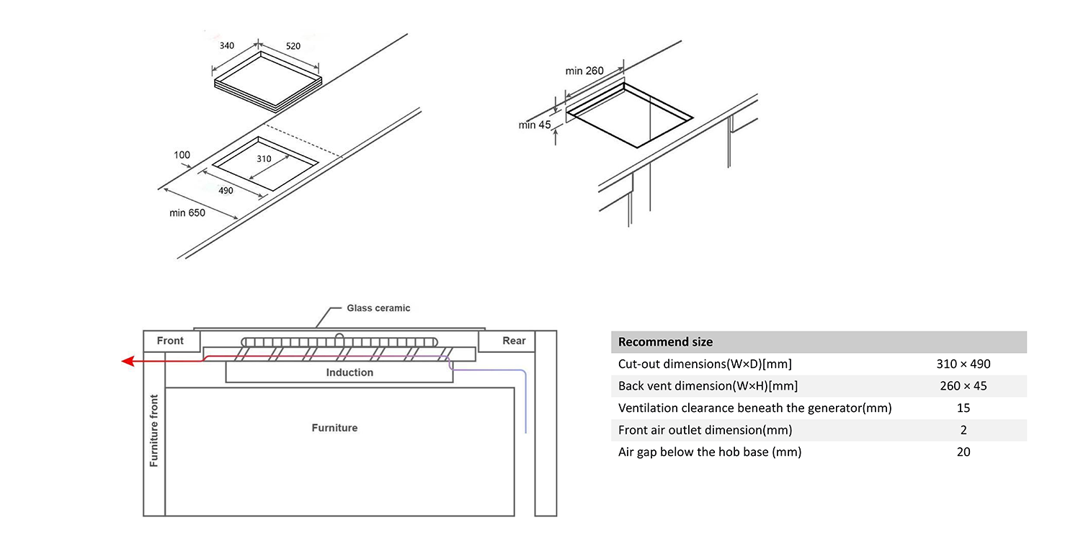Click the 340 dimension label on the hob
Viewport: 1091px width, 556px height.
pyautogui.click(x=226, y=46)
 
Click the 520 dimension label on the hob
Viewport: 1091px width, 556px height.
pyautogui.click(x=293, y=46)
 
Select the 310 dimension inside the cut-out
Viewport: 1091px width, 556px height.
pyautogui.click(x=264, y=159)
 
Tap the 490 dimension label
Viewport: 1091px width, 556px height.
pyautogui.click(x=226, y=191)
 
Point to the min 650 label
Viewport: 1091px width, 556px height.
pyautogui.click(x=187, y=213)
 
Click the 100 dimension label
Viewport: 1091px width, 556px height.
pyautogui.click(x=182, y=155)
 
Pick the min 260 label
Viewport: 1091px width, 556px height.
pyautogui.click(x=584, y=71)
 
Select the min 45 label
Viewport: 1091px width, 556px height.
pyautogui.click(x=534, y=125)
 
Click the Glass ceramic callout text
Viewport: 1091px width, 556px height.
pyautogui.click(x=378, y=308)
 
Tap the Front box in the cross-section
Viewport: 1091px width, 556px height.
pyautogui.click(x=170, y=341)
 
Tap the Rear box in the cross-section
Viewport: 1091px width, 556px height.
pyautogui.click(x=514, y=341)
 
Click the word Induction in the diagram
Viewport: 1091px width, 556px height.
pyautogui.click(x=349, y=372)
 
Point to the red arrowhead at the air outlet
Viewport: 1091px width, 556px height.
pyautogui.click(x=128, y=361)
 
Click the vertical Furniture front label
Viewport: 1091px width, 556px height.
pyautogui.click(x=153, y=431)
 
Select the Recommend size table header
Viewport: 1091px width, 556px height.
pyautogui.click(x=665, y=342)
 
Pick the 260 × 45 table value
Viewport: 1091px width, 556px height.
pyautogui.click(x=963, y=386)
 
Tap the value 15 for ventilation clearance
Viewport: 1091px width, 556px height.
pyautogui.click(x=963, y=408)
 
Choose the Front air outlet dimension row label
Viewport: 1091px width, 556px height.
pyautogui.click(x=705, y=430)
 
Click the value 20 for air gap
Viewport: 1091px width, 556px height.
pyautogui.click(x=963, y=452)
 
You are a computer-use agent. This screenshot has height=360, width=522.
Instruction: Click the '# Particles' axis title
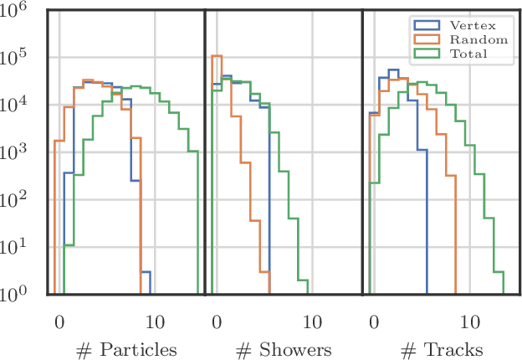[125, 349]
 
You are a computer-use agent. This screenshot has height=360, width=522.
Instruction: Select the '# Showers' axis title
[283, 349]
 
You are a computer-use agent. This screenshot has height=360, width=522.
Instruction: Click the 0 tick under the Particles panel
[59, 321]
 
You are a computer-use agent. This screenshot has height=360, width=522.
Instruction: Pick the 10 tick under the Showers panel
[313, 321]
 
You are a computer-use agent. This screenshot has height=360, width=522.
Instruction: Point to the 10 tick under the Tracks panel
[470, 321]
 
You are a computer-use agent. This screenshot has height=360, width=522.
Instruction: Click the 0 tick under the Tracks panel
[374, 321]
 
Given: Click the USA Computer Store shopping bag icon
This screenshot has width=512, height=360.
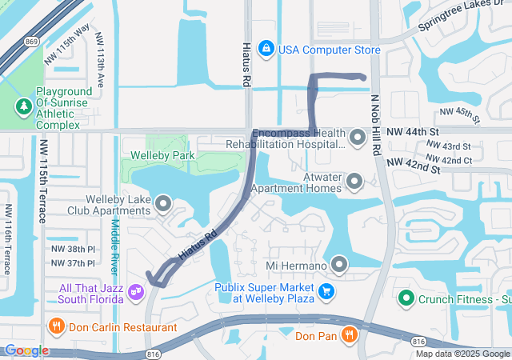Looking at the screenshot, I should pos(266,50).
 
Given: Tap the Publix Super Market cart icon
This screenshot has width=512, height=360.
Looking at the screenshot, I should pos(326,292).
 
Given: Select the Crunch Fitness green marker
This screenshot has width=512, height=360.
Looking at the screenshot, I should pos(406,299).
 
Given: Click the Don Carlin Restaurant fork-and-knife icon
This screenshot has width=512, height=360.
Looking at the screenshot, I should pos(56,327).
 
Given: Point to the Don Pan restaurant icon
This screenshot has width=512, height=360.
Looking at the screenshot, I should pos(349,336).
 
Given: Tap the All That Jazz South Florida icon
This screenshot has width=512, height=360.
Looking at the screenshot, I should pos(135,293).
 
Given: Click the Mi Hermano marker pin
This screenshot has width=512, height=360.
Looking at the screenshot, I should pos(339,265).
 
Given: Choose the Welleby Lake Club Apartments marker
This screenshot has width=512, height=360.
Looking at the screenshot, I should pos(164,204).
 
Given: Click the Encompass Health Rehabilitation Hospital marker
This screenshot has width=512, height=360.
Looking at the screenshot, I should pos(355,138).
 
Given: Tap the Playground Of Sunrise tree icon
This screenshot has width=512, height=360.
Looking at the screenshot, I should pos(25,106).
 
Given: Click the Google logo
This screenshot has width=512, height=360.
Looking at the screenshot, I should pos(26,350).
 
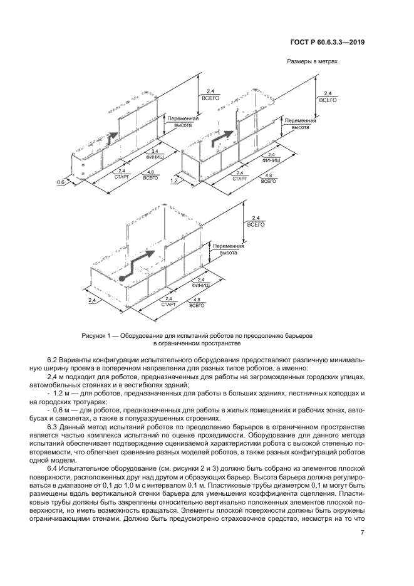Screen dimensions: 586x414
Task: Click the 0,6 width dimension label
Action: (x=61, y=182)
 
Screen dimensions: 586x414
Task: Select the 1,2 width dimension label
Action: (x=174, y=182)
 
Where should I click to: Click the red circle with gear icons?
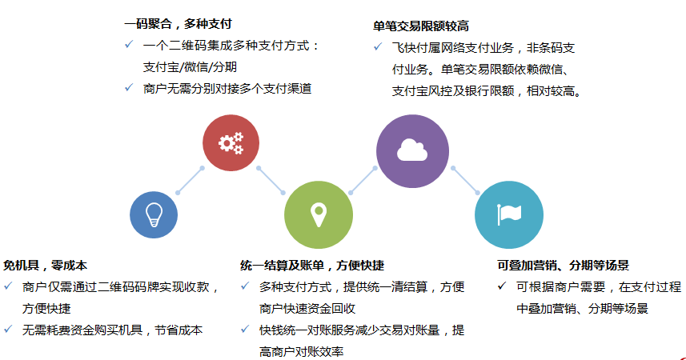point(231,143)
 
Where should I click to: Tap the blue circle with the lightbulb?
point(154,214)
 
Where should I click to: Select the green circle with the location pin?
point(319,214)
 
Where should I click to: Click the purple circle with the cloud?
point(412,151)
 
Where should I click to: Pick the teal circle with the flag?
point(509,214)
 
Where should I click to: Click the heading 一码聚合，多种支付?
point(178,24)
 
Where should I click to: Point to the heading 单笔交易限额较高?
point(421,26)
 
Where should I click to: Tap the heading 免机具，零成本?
point(45,266)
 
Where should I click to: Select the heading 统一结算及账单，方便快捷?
point(312,266)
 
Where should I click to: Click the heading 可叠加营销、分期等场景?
point(563,266)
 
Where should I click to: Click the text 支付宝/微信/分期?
point(190,67)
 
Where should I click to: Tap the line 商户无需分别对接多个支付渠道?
point(227,89)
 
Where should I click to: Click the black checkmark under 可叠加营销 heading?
point(502,286)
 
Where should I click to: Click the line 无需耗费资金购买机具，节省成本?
point(112,330)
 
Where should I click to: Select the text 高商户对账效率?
point(301,352)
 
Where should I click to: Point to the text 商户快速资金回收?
point(307,309)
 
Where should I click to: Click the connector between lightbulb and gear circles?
point(190,180)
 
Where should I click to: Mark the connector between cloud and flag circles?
point(466,180)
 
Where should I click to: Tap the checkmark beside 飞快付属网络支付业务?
point(378,46)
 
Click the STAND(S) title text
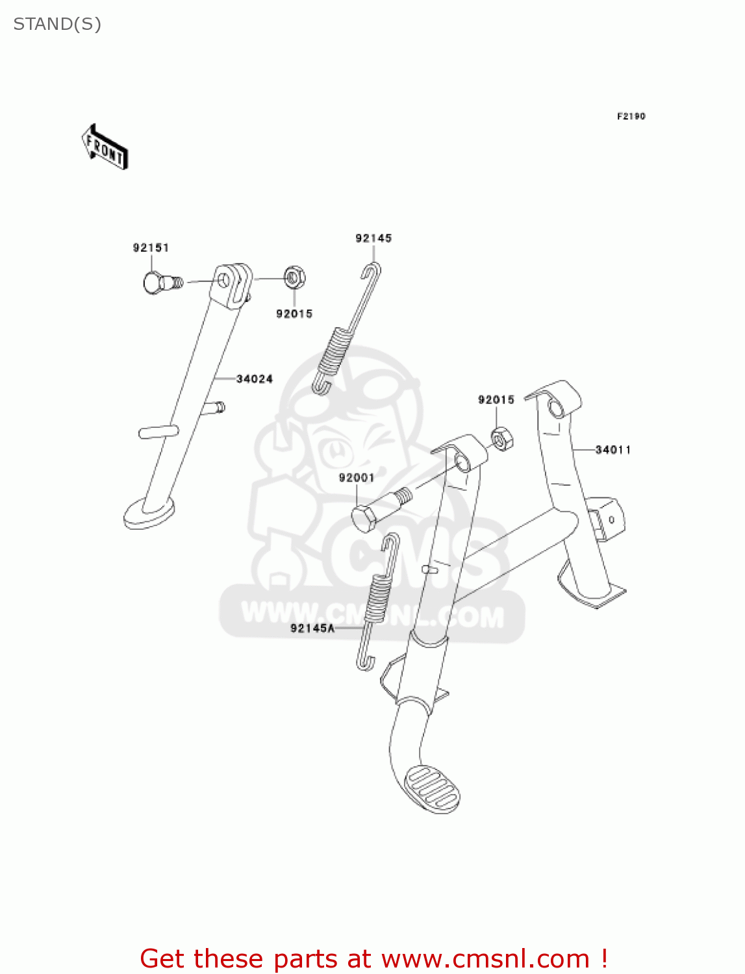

* * * *

:: Task directions ::
Gather every line in the records that contains the string "Particles", and copy each such line in full.

:: Complete answer ::
Instruction: Click the '# Particles' axis title
Instruction: Click the 0 tick under the Particles panel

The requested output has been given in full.